Tax systems are inherently redistributive, of course. The society pools resources to build a school, dig a well or send men to the moon. It provides for widows and orphans. It cares for the catastrophic incursions of illness. All of this it does as a matter of course -- influenced by its collective humanity and sense of fairness.
Nevertheless, the idea that money would be collected from the relatively well-to-do and given to the poor has always been regarded in some quarters as subversive -- socialistic or even communistic. In 1894, when Congress passed the first peacetime income tax in the United States, newspaper editorial writers glimpsed the end of the Republic. The Washington Post at first called it "an abhorrent and calamitous monstrousity" that "represents a repudiation of the spirit as well as the letter of Democracy. It punishes everyone who rises above the level of mediocrity."
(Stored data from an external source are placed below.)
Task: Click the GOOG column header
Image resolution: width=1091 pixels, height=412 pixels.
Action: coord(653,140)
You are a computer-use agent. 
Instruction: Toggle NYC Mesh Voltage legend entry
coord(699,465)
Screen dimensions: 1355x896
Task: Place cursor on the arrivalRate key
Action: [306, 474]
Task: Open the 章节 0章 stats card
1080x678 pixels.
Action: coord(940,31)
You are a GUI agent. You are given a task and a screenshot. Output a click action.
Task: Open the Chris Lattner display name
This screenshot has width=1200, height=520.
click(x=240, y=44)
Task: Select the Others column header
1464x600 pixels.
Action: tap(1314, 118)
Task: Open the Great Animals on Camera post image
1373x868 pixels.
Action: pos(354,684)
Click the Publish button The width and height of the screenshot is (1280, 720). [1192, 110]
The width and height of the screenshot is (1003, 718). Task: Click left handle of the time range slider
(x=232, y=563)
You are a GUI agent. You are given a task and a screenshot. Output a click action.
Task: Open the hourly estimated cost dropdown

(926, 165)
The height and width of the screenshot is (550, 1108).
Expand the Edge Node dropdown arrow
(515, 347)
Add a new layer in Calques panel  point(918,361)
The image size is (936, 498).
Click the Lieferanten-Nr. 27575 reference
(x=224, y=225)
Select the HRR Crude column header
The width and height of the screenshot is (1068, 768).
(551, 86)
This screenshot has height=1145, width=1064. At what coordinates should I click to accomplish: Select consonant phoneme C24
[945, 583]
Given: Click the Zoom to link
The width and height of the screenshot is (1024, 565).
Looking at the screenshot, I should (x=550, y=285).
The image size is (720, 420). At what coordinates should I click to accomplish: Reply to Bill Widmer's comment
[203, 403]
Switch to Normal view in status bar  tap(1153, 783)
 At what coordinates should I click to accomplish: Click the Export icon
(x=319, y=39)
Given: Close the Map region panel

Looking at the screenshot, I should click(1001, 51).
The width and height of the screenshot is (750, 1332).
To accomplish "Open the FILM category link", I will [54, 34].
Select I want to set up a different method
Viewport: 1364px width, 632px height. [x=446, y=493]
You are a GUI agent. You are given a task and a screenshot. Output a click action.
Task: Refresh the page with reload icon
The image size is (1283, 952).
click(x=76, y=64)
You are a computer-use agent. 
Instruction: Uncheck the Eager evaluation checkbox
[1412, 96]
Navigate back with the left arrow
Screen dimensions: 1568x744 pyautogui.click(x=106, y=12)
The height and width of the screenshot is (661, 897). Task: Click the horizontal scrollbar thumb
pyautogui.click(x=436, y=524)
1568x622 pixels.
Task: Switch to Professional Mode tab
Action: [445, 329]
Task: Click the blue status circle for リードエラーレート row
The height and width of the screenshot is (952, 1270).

The New York Times was initially hostile as well. "When men get in the habit of helping themselves to the property of others they are not easily cured of it," the newspaper said.
According to a survey of editorial opinion by Marvin Olasky, a professor of journalism at the University of Texas at Austin, other newspapers supported the new tax as a way to retire the nation's alarming 1894 deficit of $89 million.
The Post eventually changed its editorial mind. The new levy took on almost biblical powers and was called "a rock of credit from which abundant streams of revenue will flow whenever Congress chooses to smite it." After a few false starts, the income tax was approved finally in 1913 when Wyoming became the 36th state to ratify the 16th Amendment, which allowed Congress to tax incomes "from whatever sources derived."
In the name of various economic and social policies, Congress has been smiting the rock ever since. Now the Linowes commission would take its licks -- if the legislature were not standing in the way.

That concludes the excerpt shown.